“What about the girl?” Ma demanded. “If I let her go, she’s apt to get me into hot water about those stockings.”

“That’s your funeral,” Joe the Sweeper retorted. “If you’d handled her right, she wouldn’t have become suspicious.”

The discussion went on, in lower tones. Then Penny heard Ma say:

“Okay, that’s the way we’ll do it. I’ll think up some story to convince the girl. But that brass must be out of here tonight! Another thing, you can’t sell the lantern that simpleton, Adam Glowershick, stole from the River Queen.”

“Why not?” Sweeper Joe demanded. “There’s good brass in it.”

“You stupid lout!” Ma exclaimed, losing patience. “That lantern is known to practically every person along the waterfront. Let it show up in a pawnshop or second hand store, and the police would trace it straight to us. You’ll have to heave it into the river.”

“Okay, maybe you’re right,” the factory worker admitted.

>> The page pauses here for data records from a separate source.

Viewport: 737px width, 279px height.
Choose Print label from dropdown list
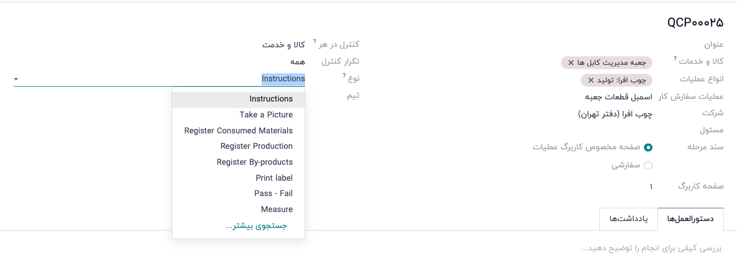[x=274, y=178]
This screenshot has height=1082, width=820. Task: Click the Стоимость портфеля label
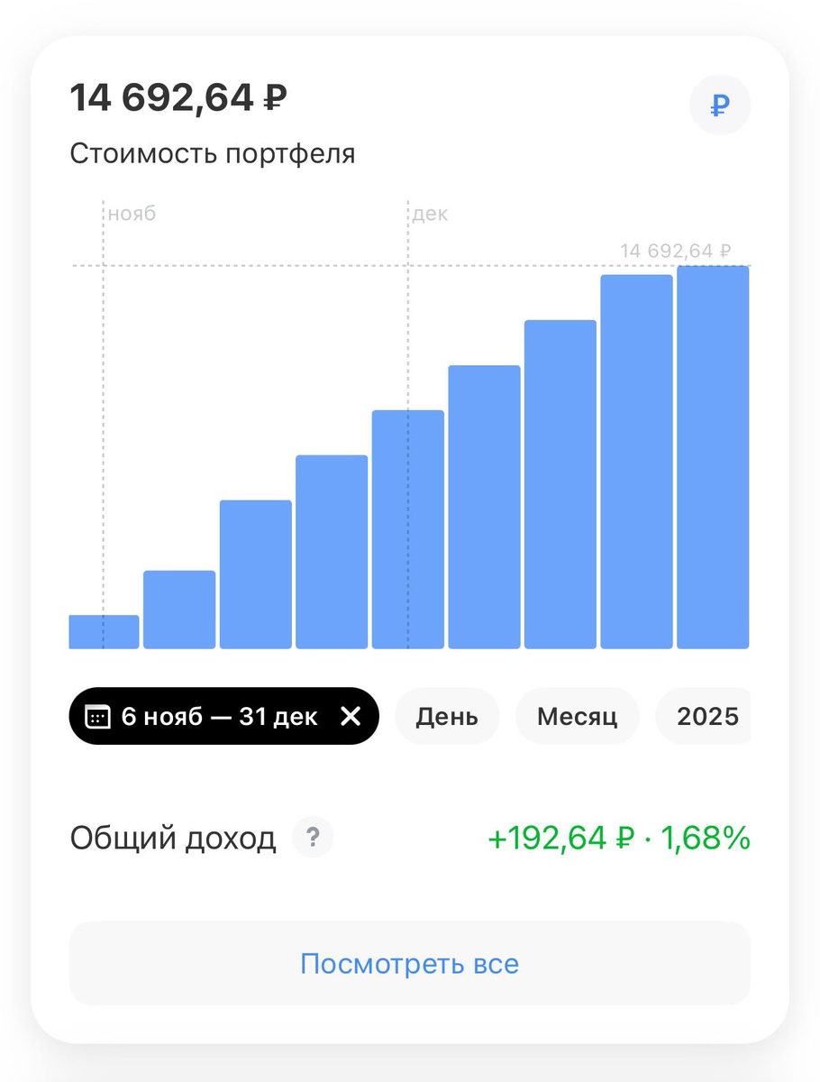[x=213, y=153]
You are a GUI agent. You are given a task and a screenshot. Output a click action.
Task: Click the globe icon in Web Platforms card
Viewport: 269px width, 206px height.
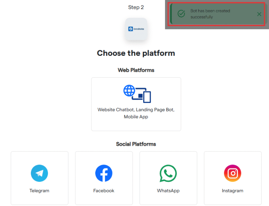click(x=129, y=91)
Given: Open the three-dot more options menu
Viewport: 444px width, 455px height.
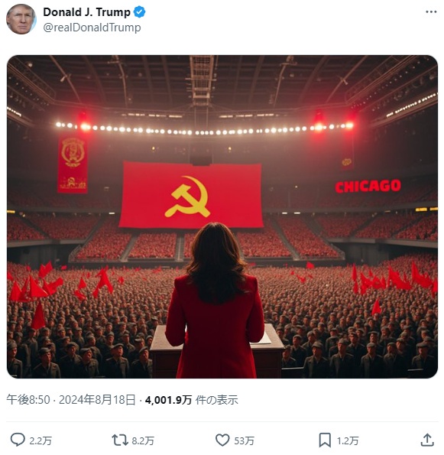Looking at the screenshot, I should click(x=431, y=12).
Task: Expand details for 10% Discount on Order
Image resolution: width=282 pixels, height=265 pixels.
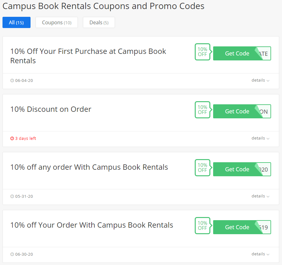Action: [x=260, y=138]
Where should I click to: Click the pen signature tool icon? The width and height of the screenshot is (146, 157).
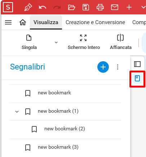[28, 7]
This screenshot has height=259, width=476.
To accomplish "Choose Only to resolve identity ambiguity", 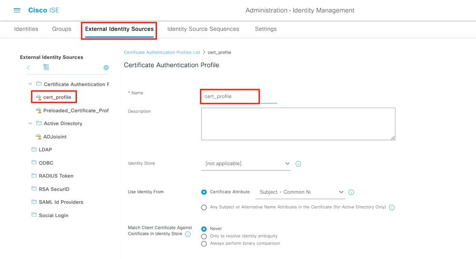I will (x=204, y=236).
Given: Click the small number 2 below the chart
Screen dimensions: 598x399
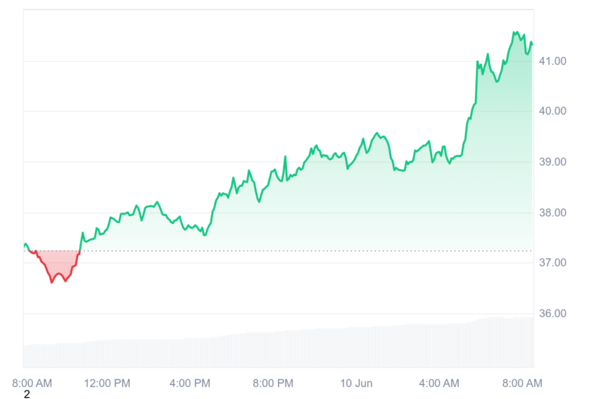Looking at the screenshot, I should (27, 394).
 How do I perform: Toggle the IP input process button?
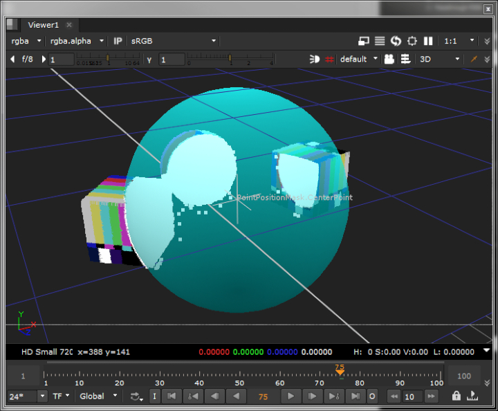click(x=118, y=41)
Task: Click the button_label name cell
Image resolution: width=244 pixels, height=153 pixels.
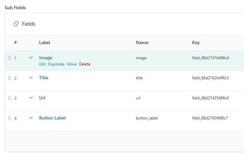Action: point(146,118)
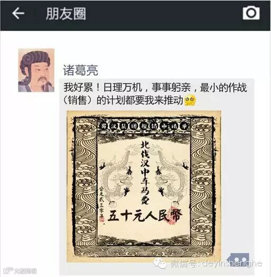Click the red seal stamp on the banknote
The height and width of the screenshot is (277, 271).
174,214
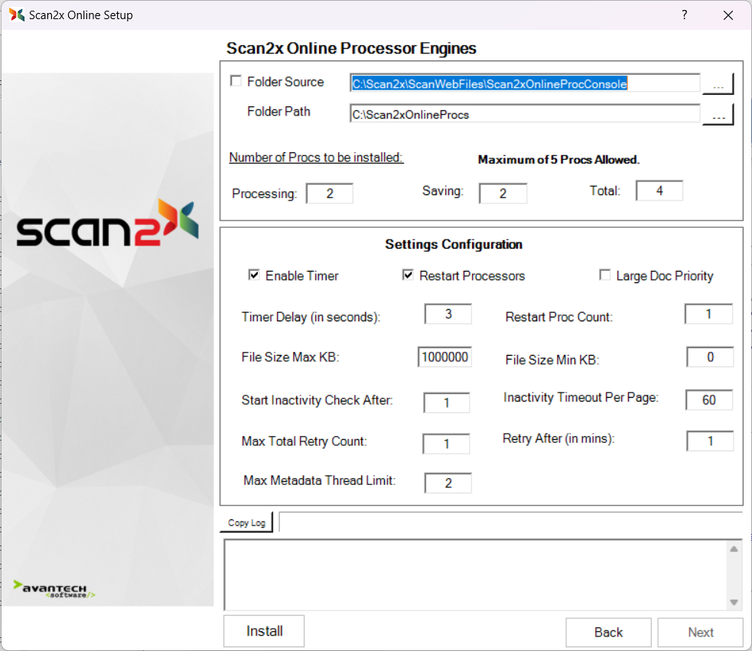Click the Scan2x app icon in title bar
This screenshot has width=752, height=651.
tap(16, 15)
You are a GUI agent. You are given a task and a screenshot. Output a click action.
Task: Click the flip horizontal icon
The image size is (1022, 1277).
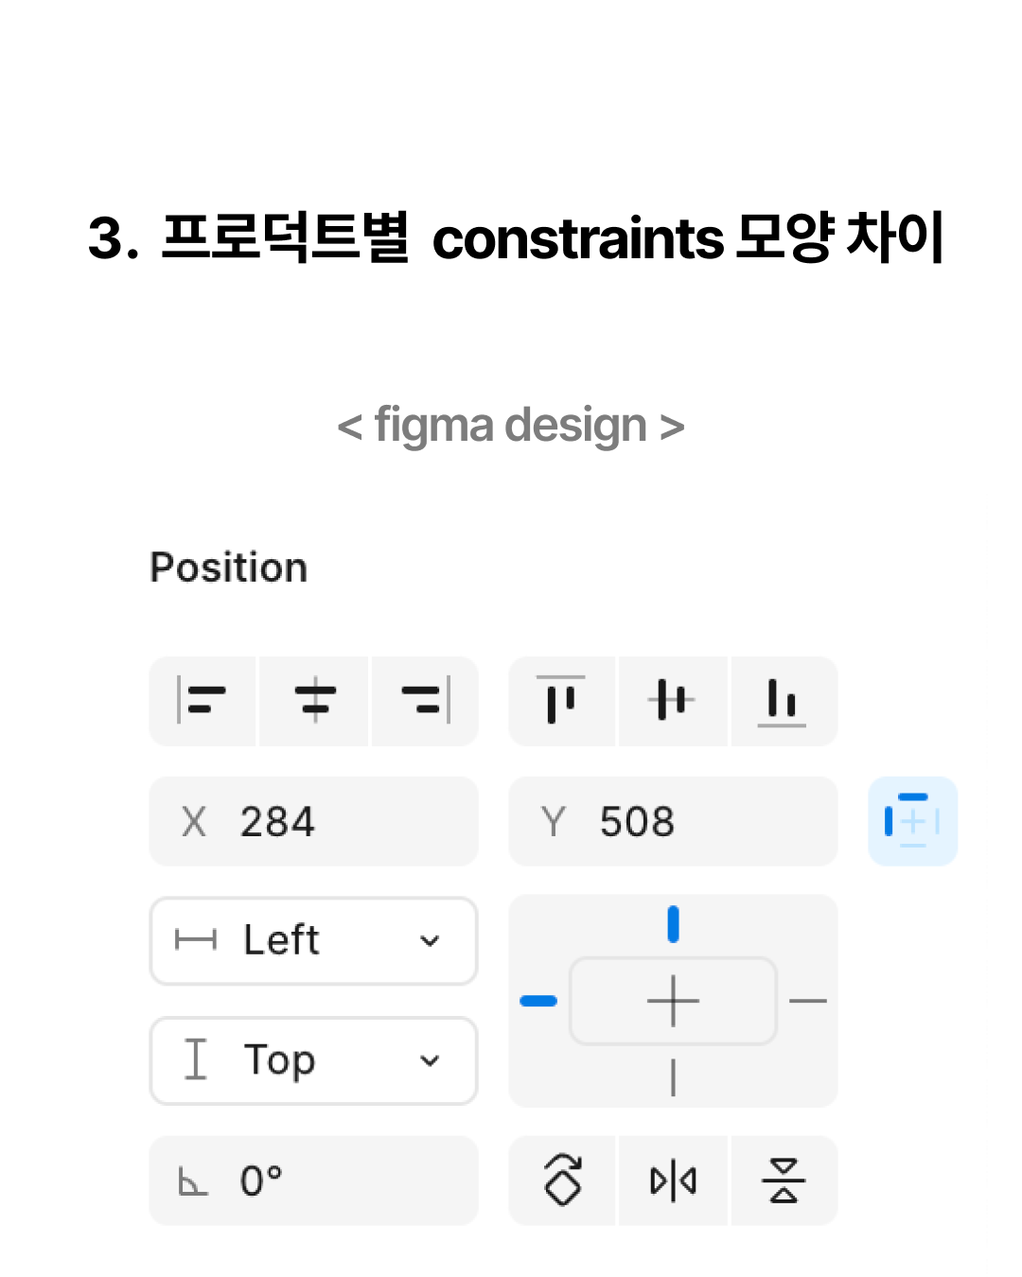pyautogui.click(x=673, y=1181)
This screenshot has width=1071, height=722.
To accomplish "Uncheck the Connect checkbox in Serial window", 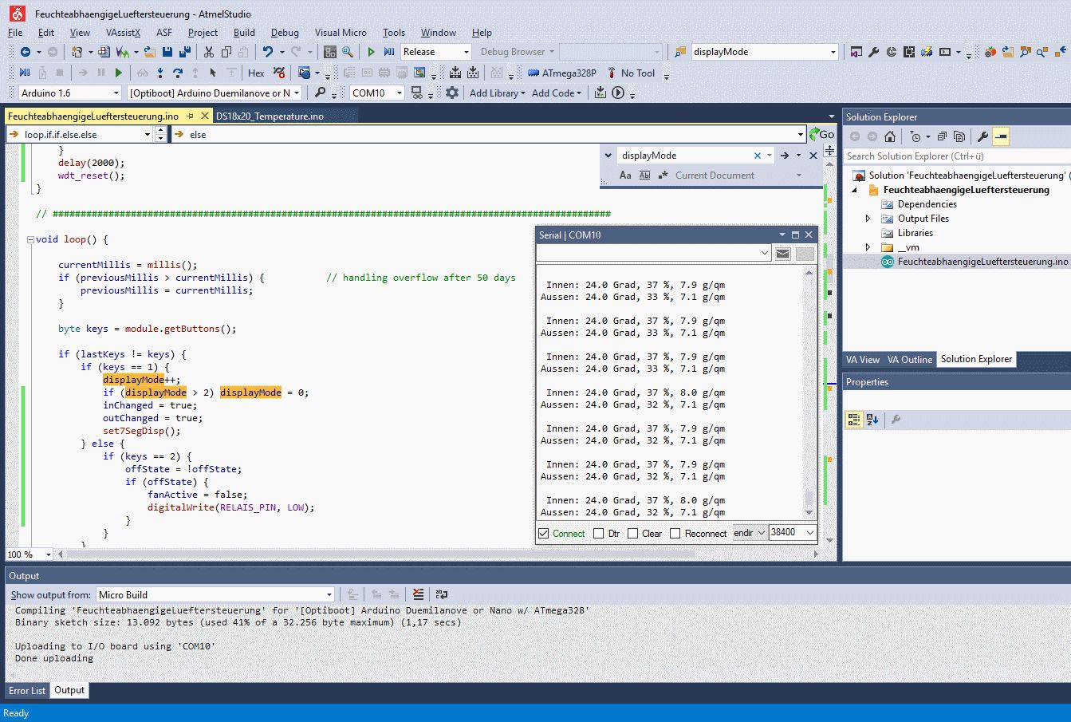I will point(544,533).
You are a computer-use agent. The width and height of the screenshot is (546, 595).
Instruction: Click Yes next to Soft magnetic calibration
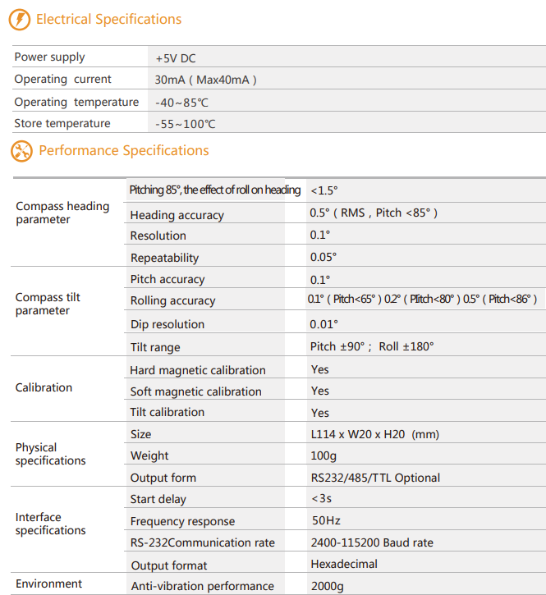[x=320, y=391]
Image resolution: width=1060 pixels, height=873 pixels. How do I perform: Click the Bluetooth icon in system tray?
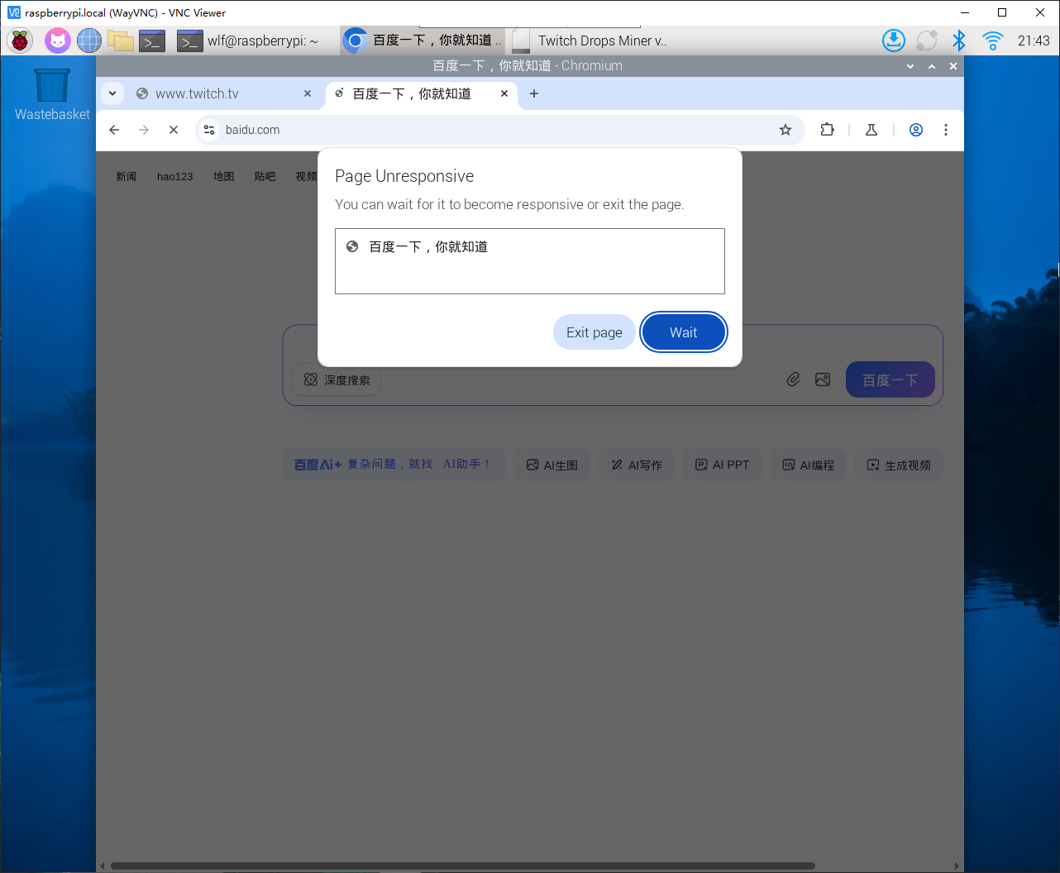click(x=959, y=41)
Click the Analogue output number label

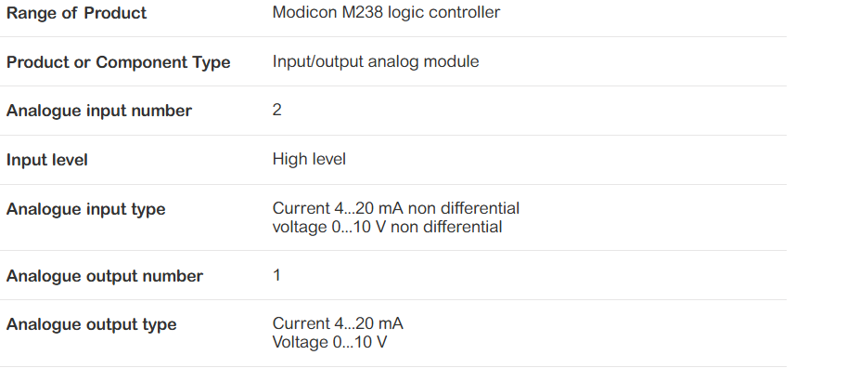105,276
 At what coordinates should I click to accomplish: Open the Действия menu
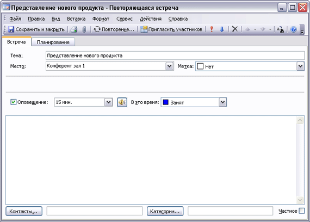click(x=151, y=19)
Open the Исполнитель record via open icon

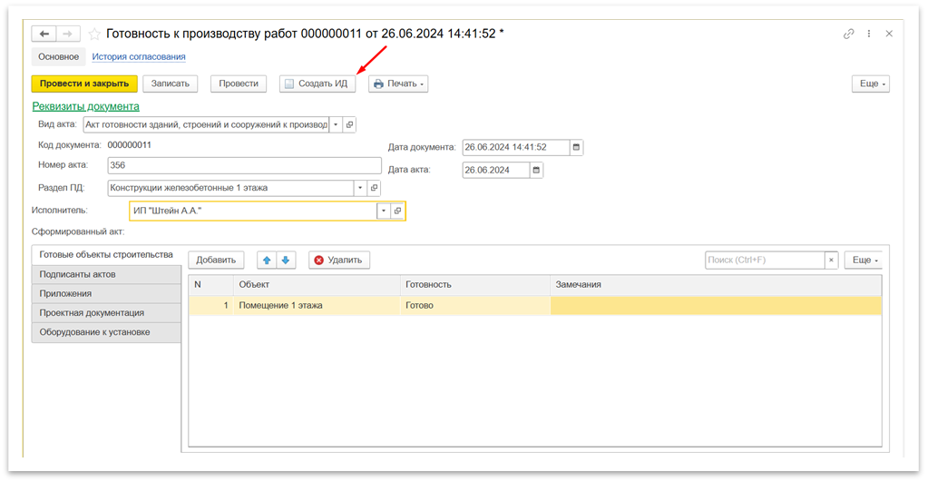[x=397, y=211]
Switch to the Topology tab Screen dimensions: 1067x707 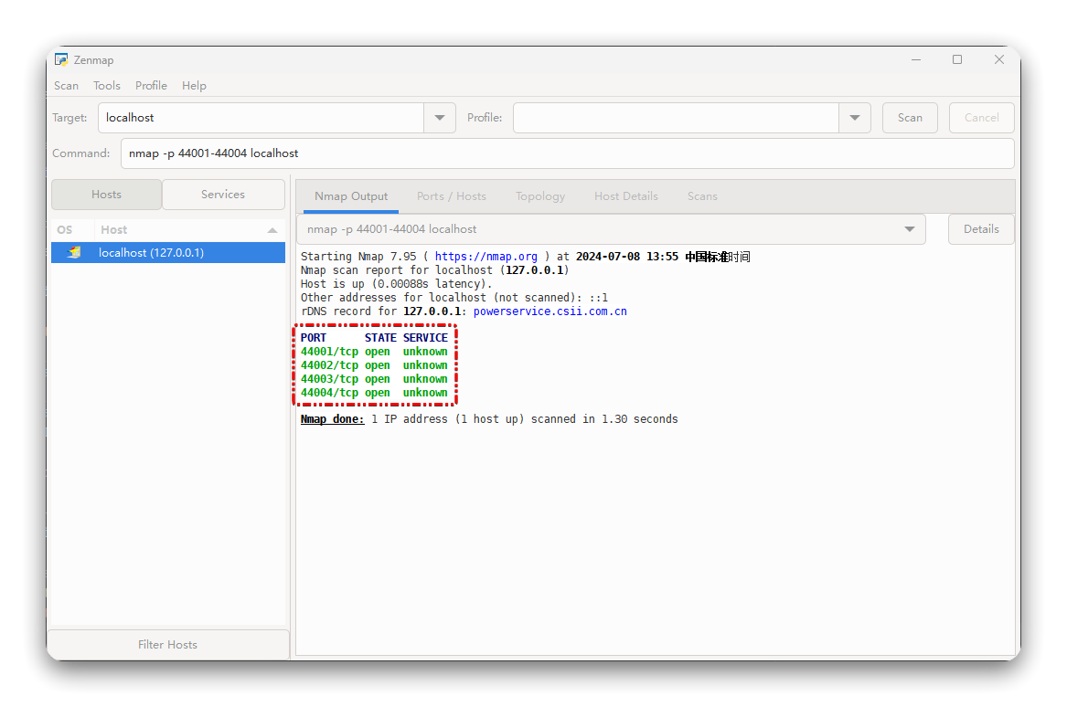(540, 196)
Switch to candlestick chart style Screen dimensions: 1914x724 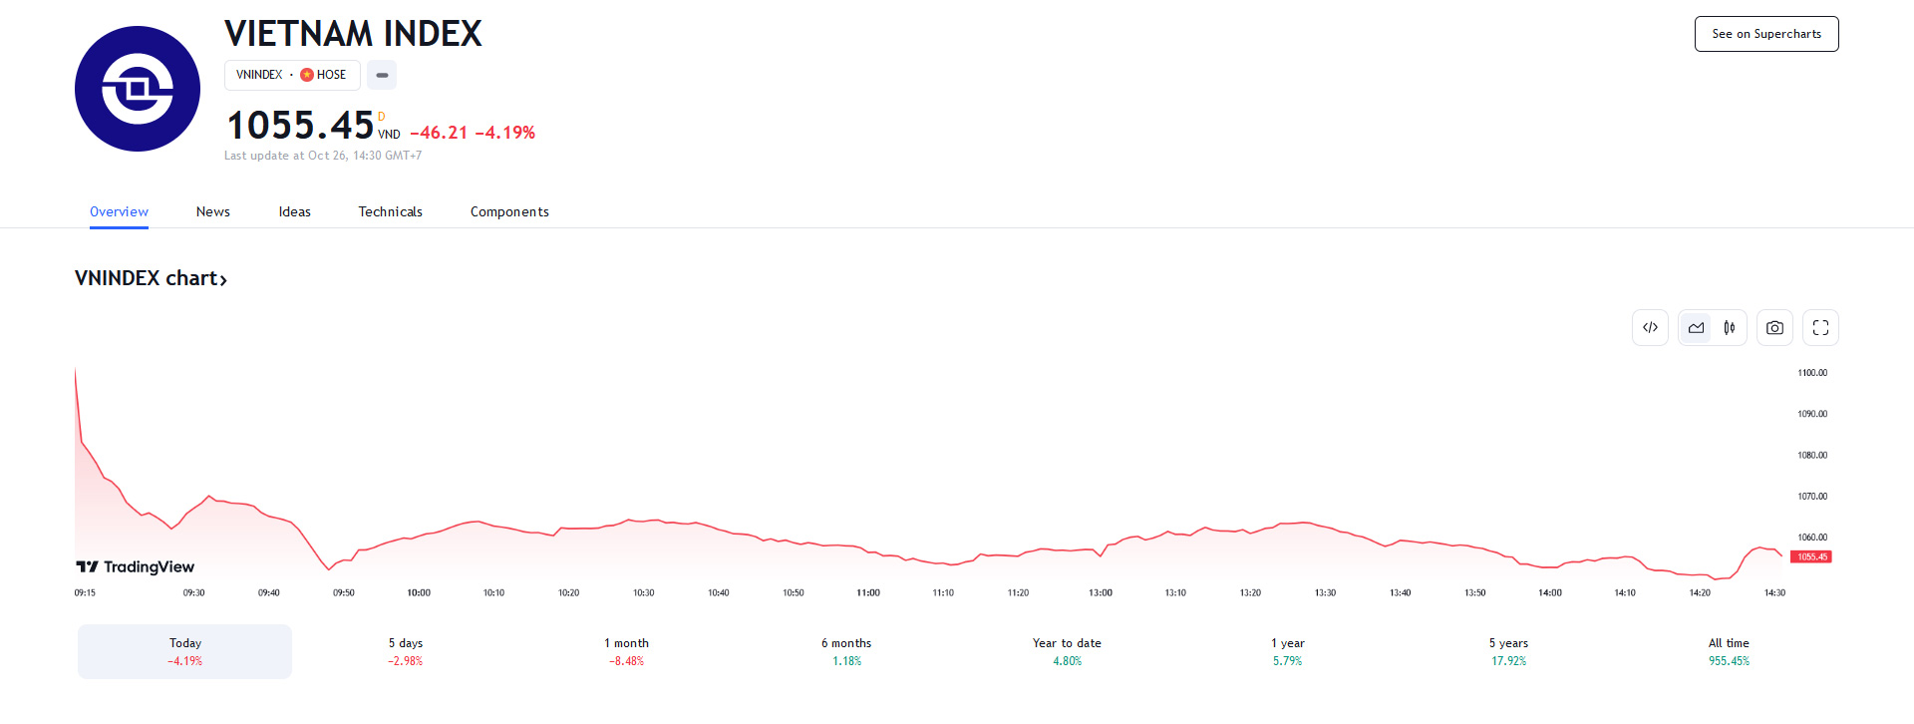point(1730,328)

Penny had learned enough to feel certain that brass, stolen piecemeal from the Gandiss factory, had been stored in the Harper basement. Even more astonishing was the information that the trophy taken from the River Queen also was somewhere in the house.

“If the lantern is thrown into the river, no one ever be able to recover it,” she thought. “If only I could get it now and sneak away through a window!”

Penny’s pulse stepped up a pace, for she knew that to venture into the basement was foolhardy. She listened again at the door. Ma and the men still were talking, but how long they would continue to do so, she could not guess.